> [Exercise set]
1/ In the essay on misinformation and profit, rewrite the passage that begins at the words "Second, Fox News" and stops after "the Murdoch family.", replacing "shareholders" with "investors".
2/ Write the next part of the essay on misinformation and profit, picking up after its final sentence.

┌─ Given text

If there’s one takeaway from the headlines in the communications business over the past week it should be this: Misinformation makes money.
There’s a lot of discussion about the prevalence of misinformation in American society but now, the fact that it leads to enormous profits should make its way toward the beginning of the conversation. Three examples illustrate why:
First, the Facebook whistleblower. If you believe her testimony this past week over her former employer’s response (and it’s safe to say that most Americans and the politicians they elect do), you believe that Facebook wants misinformation all over your newsfeed because it’s good for business.
Second, Fox News celebrated its 25th Anniversary while, at the same time, spending airtime night after night pandering to its audience that has decided to be anti-vaccine. Anything that casts doubt on the overall safety and effectiveness of vaccines is, by definition, misinformation. Yet, the celebration by Fox News is one of ratings success and billions upon billions in profits for shareholders and the Murdoch family.
Third is one you may have missed but has big significance in the media business. Reuters reports that the “One America News” channel, which attracts an audience by perpetuating lies, such as the one that the 2020 Presidential Election was “stolen” has been propped up by AT&T as a moneymaking venture, facts be damned. Fiction, presented as news, to pander to an audience, lines pockets.

└─
┌─ Recorded data

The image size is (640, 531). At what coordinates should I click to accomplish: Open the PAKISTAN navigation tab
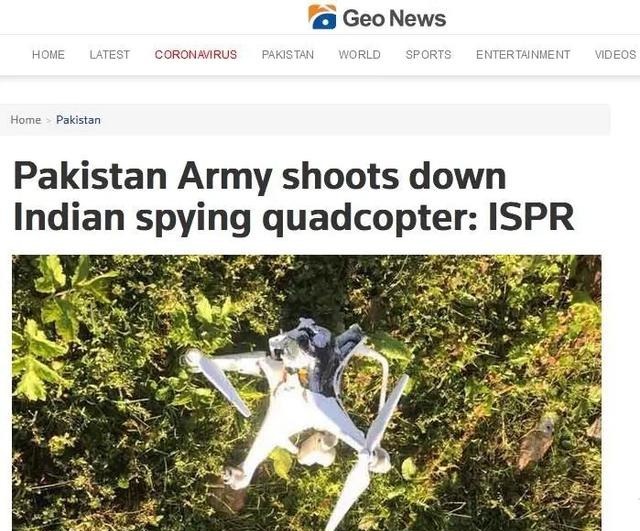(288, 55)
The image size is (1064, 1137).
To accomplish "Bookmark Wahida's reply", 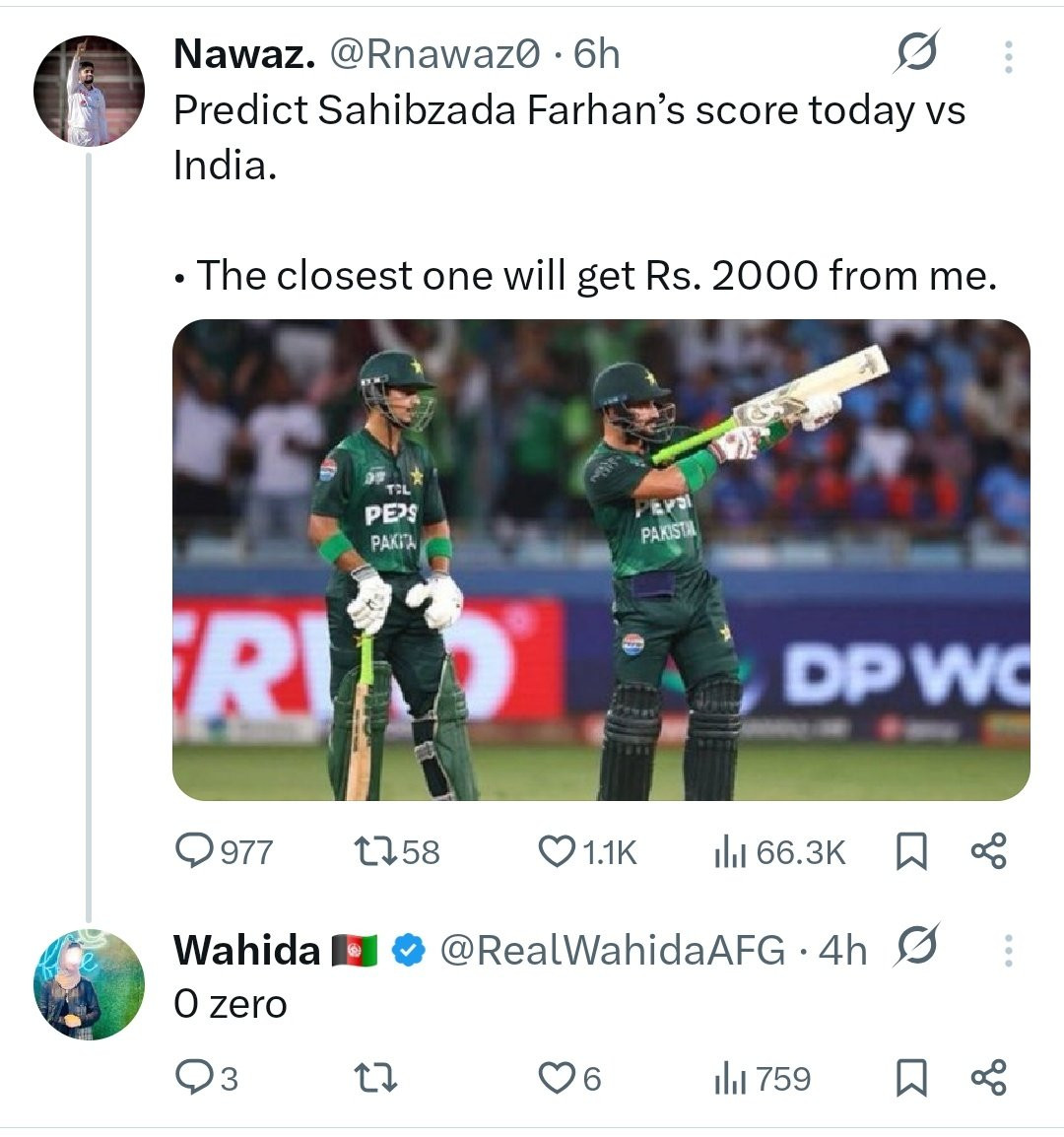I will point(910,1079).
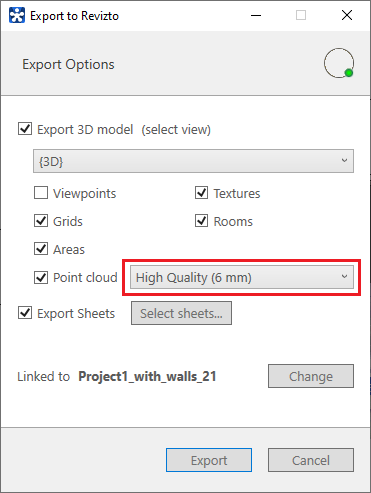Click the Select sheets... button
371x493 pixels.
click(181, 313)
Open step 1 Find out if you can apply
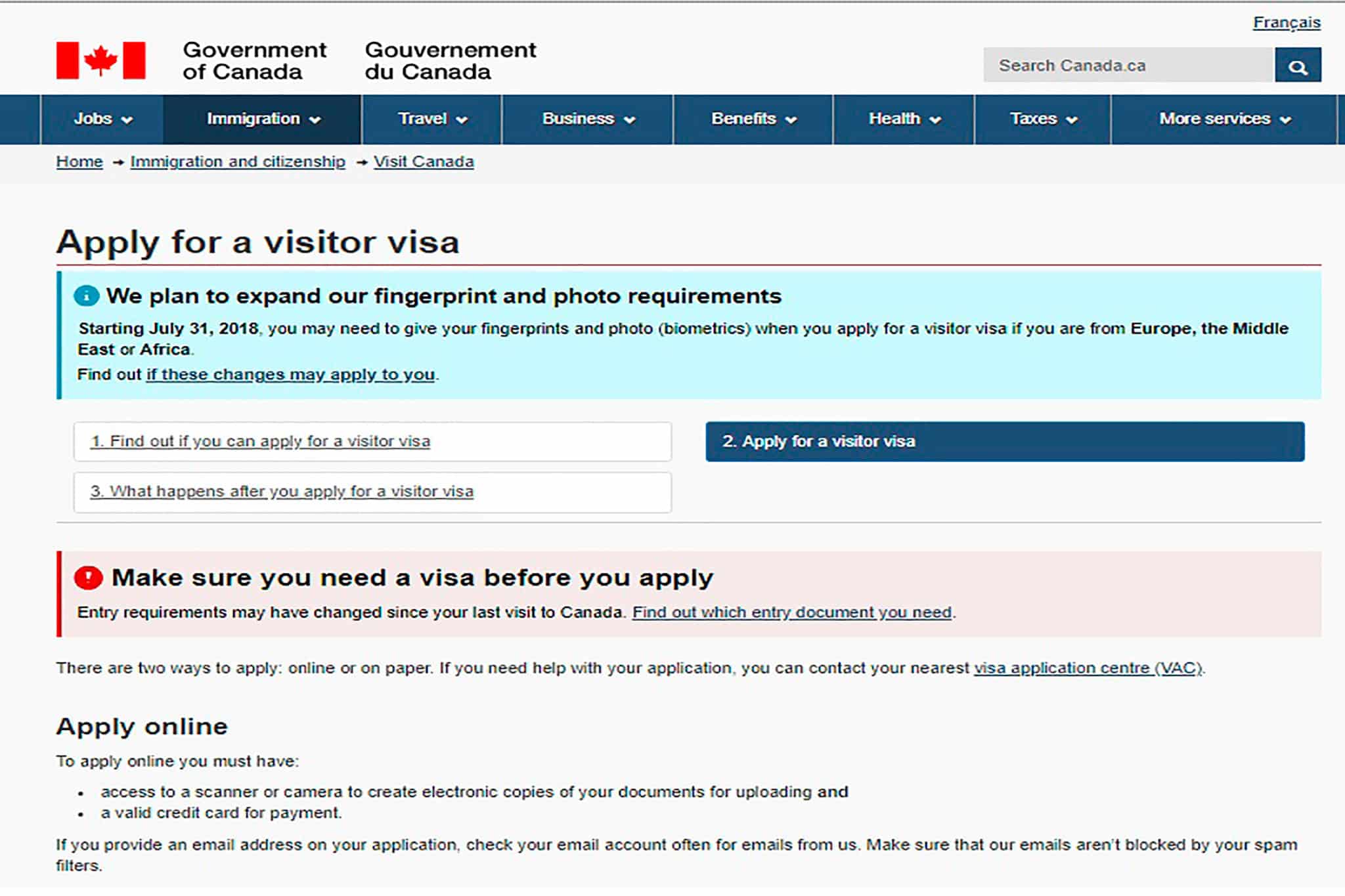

└─

> [Per-task outputs]
1/
Second, Fox News celebrated its 25th Anniversary while, at the same time, spending airtime night after night pandering to its audience that has decided to be anti-vaccine. Anything that casts doubt on the overall safety and effectiveness of vaccines is, by definition, misinformation. Yet, the celebration by Fox News is one of ratings success and billions upon billions in profits for investors and the Murdoch family.

2/
All of this at the same time that a national survey agrees one of the things we have in common as a society is that we all tend to agree that misinformation is a “problem.” Some blame the government. Some blame the media. But to understand this phenomenon, we need to be aware that misleading audiences leads directly to money.
Meanwhile, the business of news, something that is still valued by many, continues, relatively speaking, to struggle. From purely a business standpoint, false is kicking truth’s butt. The answers, if any, are complex. But the first step for all in the communications business is to understand this dynamic.
To put it simply, we need to look back to the ’90s. A movie about GenXers entering “the real world” may have put it best. Compared to misinformation, right now, Reality Bites.